# Zona Razor Saws - Complete Set from 14 to 52 TPI plus 4-in-1 and Alum. Miter Set



## mafe

Thank you for the review, I also recomend them for small tasks.
But as a regular dove tail saw I think one must step up.
Best thoughts,
Mads


----------



## RogerBean

I second. These little saws are among the best I have found and sharp as a razor. I have a separate dovetail saw, but I have a couple of these little guys that are always close at hand for small work. For my box work they are perfect. Great value.
Roger


----------



## bigike

Where did you get them from I found a couple on ebay but I don't think it's all of them, which is what I wanted after mafe posted info about one of them?
Thanks for the review!


----------



## WayneC

I have seen the saws in local hobby shops and I believe in Home Depot. There are also a bunch of them on Amazon

http://www.amazon.com/s/ref=nb_sb_noss?url=search-alias%3Daps&field-keywords=zona+saw


----------



## ward63

Thanks for the review. For a dovetail saw I'd recommend the "Razor" Dozuki. The miter box looks nice but if its aluminum it will shear the teeth off those saws quickly.


----------



## DMIHOMECENTER

@Ward63, You are right about the aluminum miter box, but a sacrificial piece of 3/32 helps soften the landing.
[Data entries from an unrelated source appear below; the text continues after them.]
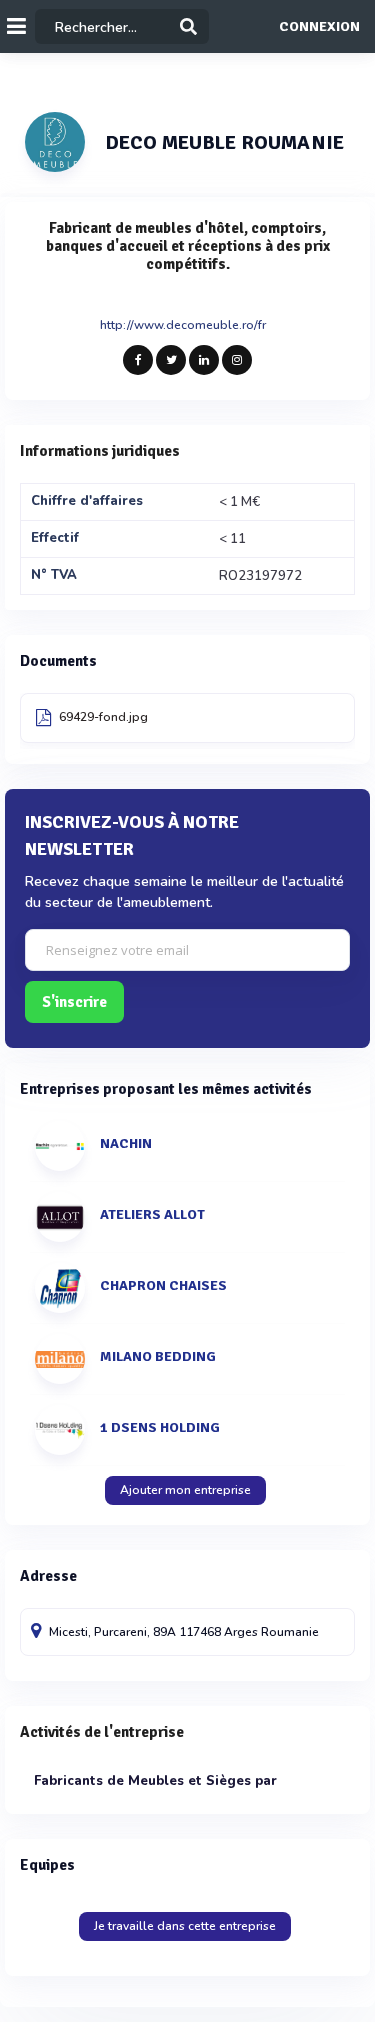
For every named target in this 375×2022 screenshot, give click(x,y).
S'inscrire (74, 1002)
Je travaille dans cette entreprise (185, 1926)
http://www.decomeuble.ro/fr (183, 325)
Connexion (319, 27)
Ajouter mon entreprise (185, 1490)
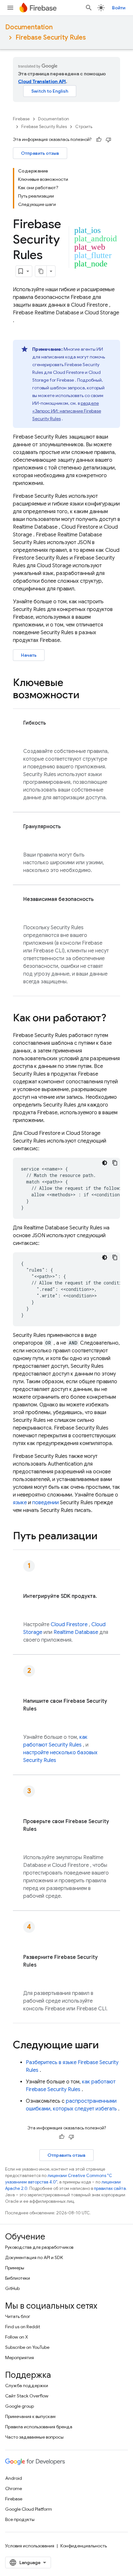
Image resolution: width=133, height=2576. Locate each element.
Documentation (29, 27)
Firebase (21, 119)
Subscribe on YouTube (27, 2347)
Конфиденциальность (83, 2545)
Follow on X (16, 2337)
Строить (83, 126)
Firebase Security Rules (50, 37)
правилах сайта (110, 2188)
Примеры (14, 2268)
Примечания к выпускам (30, 2416)
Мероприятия (19, 2357)
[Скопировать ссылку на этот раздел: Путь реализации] (106, 1537)
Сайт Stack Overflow (26, 2396)
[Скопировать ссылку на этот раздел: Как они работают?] (112, 1019)
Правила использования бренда (38, 2427)
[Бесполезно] (108, 139)
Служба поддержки (26, 2385)
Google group (19, 2406)
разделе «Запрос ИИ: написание (66, 411)
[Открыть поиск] (89, 8)
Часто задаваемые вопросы (34, 2437)
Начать (28, 655)
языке (20, 1502)
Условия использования (29, 2545)
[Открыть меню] (10, 7)
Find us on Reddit (22, 2327)
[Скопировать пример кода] (115, 1163)
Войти (118, 8)
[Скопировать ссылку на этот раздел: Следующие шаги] (105, 2046)
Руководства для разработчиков (39, 2247)
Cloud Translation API (42, 81)
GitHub (12, 2288)
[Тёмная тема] (104, 1163)
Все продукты (20, 2519)
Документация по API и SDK (34, 2257)
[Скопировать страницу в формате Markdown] (41, 271)
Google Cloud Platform (28, 2509)
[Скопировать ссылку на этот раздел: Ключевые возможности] (85, 696)
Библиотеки (17, 2278)
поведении (45, 1502)
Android (13, 2478)
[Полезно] (99, 139)
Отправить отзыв (40, 153)
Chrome (13, 2488)
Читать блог (17, 2316)
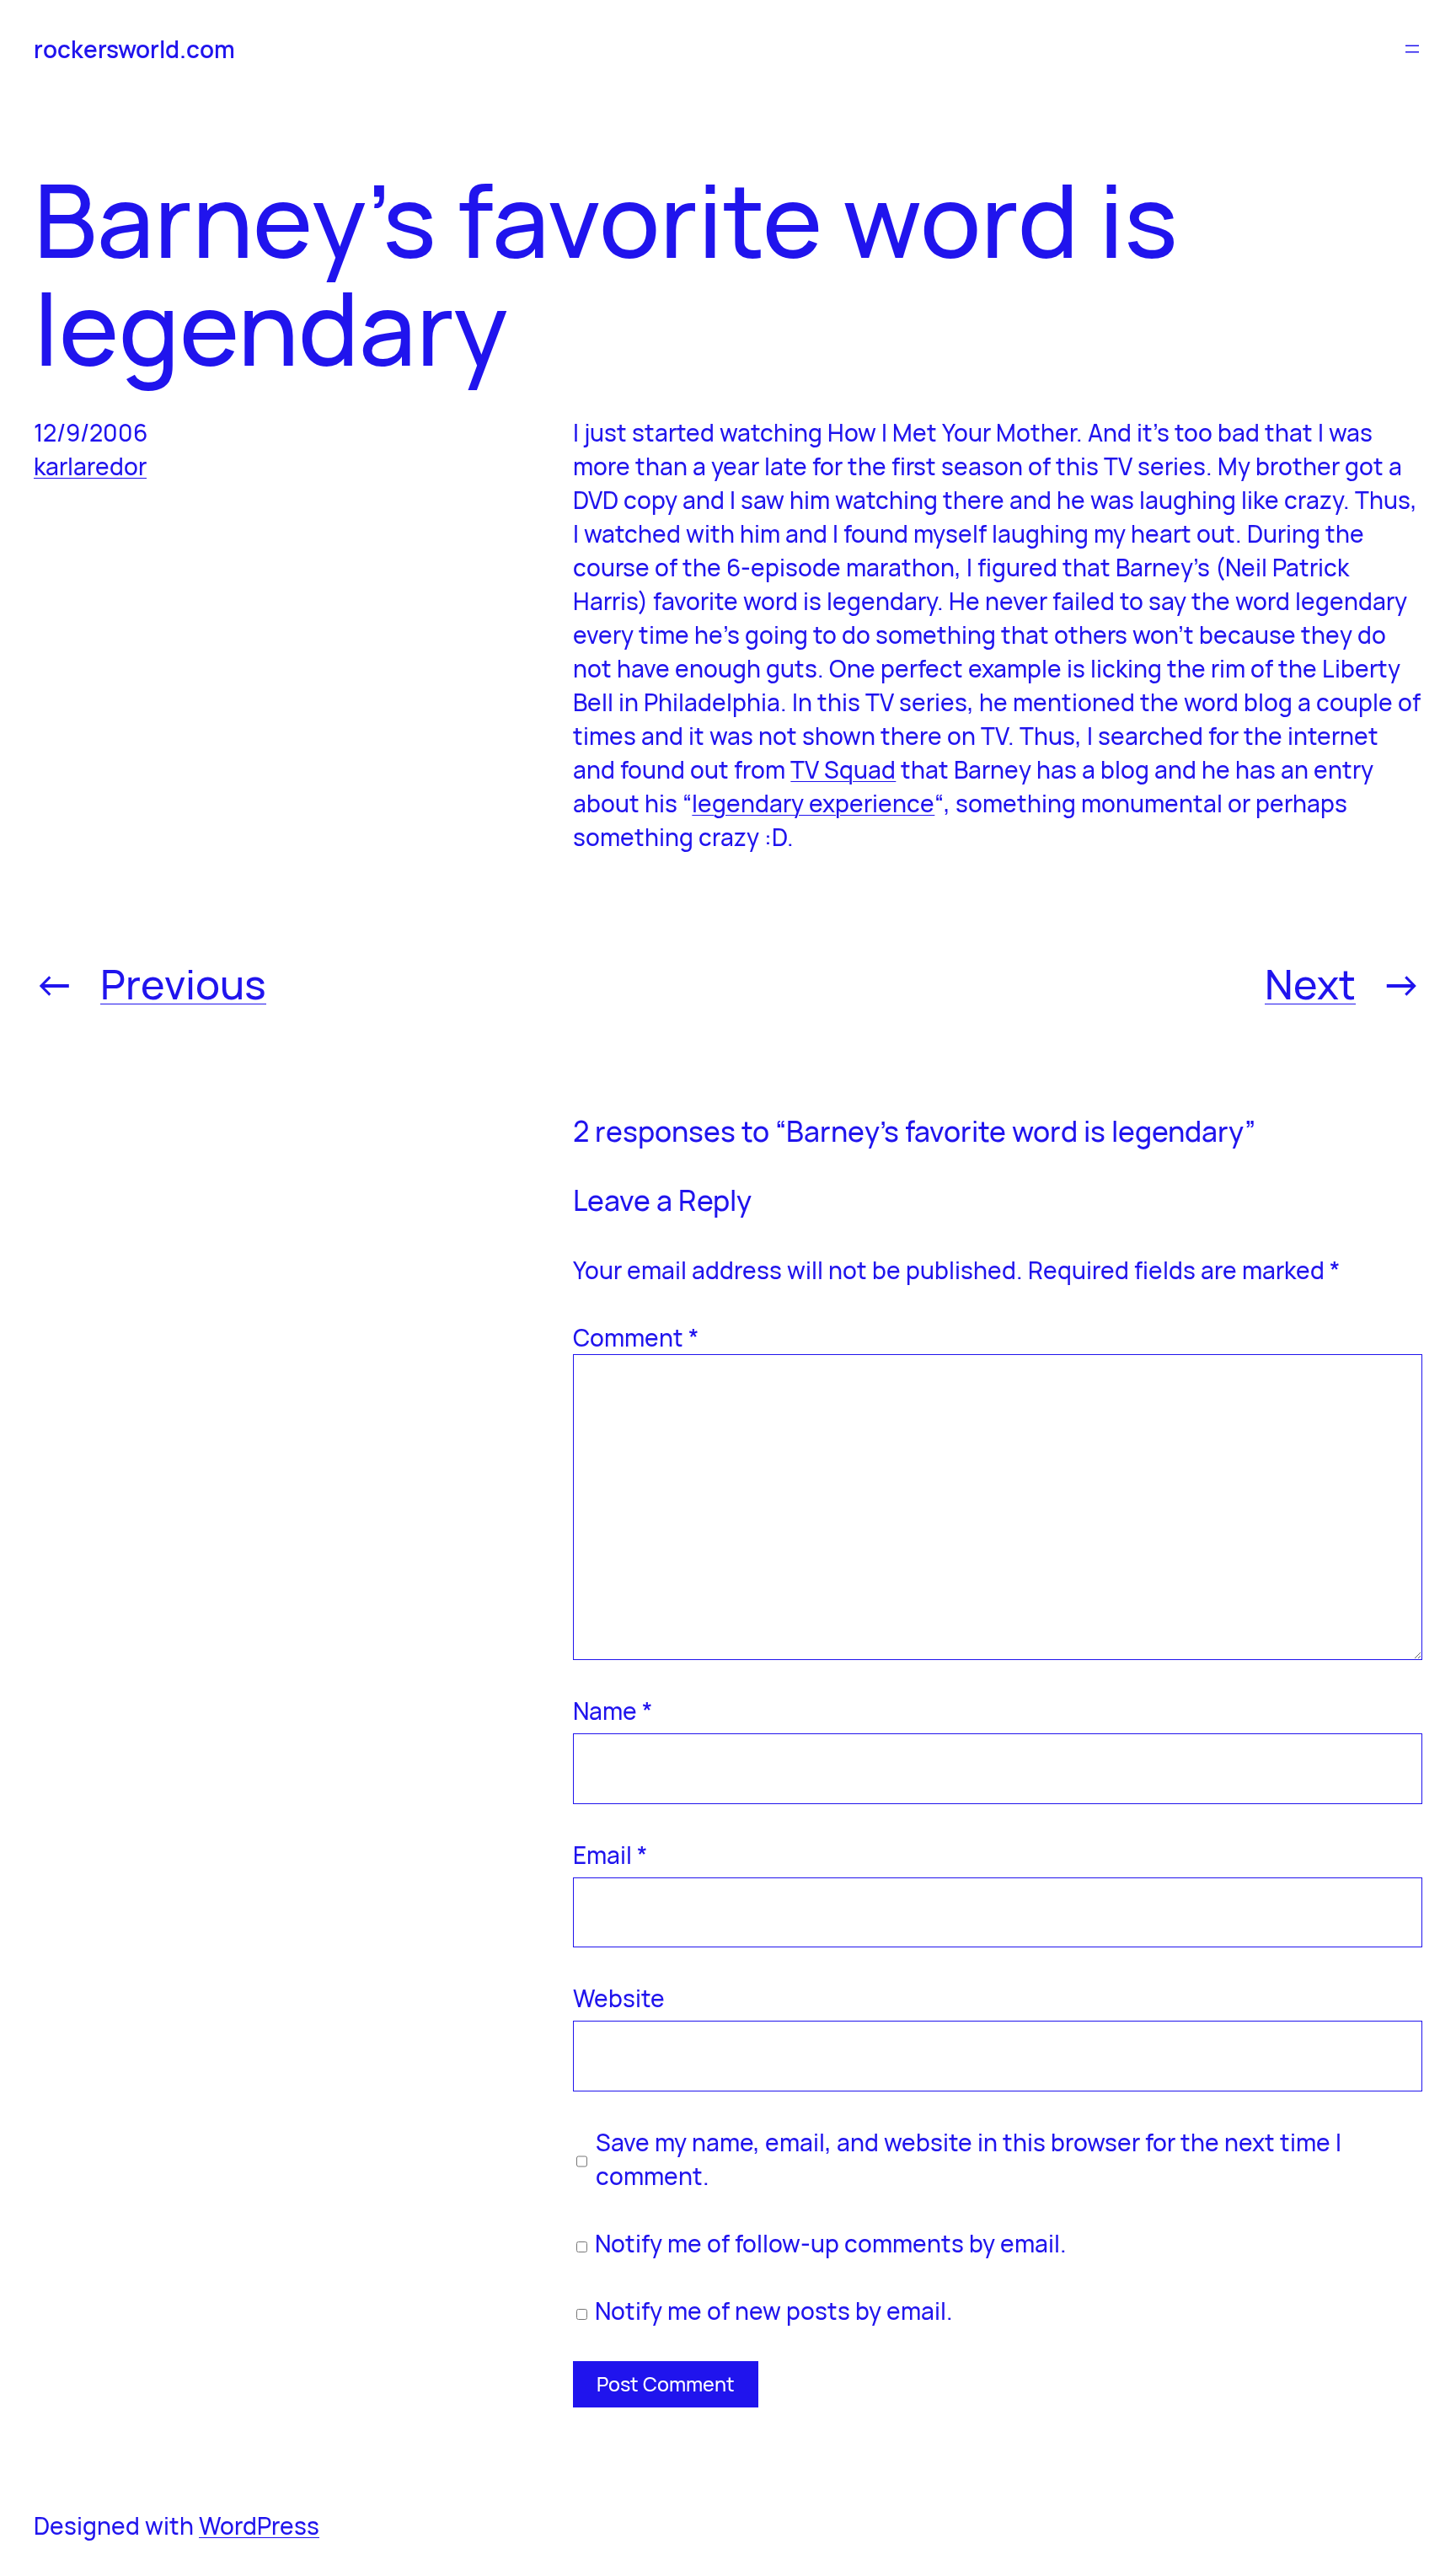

I got all my saws from http://www.zonatool.net/

They currently have free shipping on orders over $50 US


----------



## AaronK

david - do you find that you need to have the whole product range? If I want to get just 1 or 2, which would you recommend?


----------



## DMIHOMECENTER

@AaronK, Of course just get what you need. Which ones depends on what you intend to do with it.

BTW, I don't have the entire product range. Most models have optional TPI.

Using blade thickness and TPI as the variables, I strategically ordered my set to cover each combination just once. No overlap or duplication. I am guessing my "set" is only about 1/3 of the whole product range.

I will do the same (though there will be less of them) with the larger Shark saws soon.


----------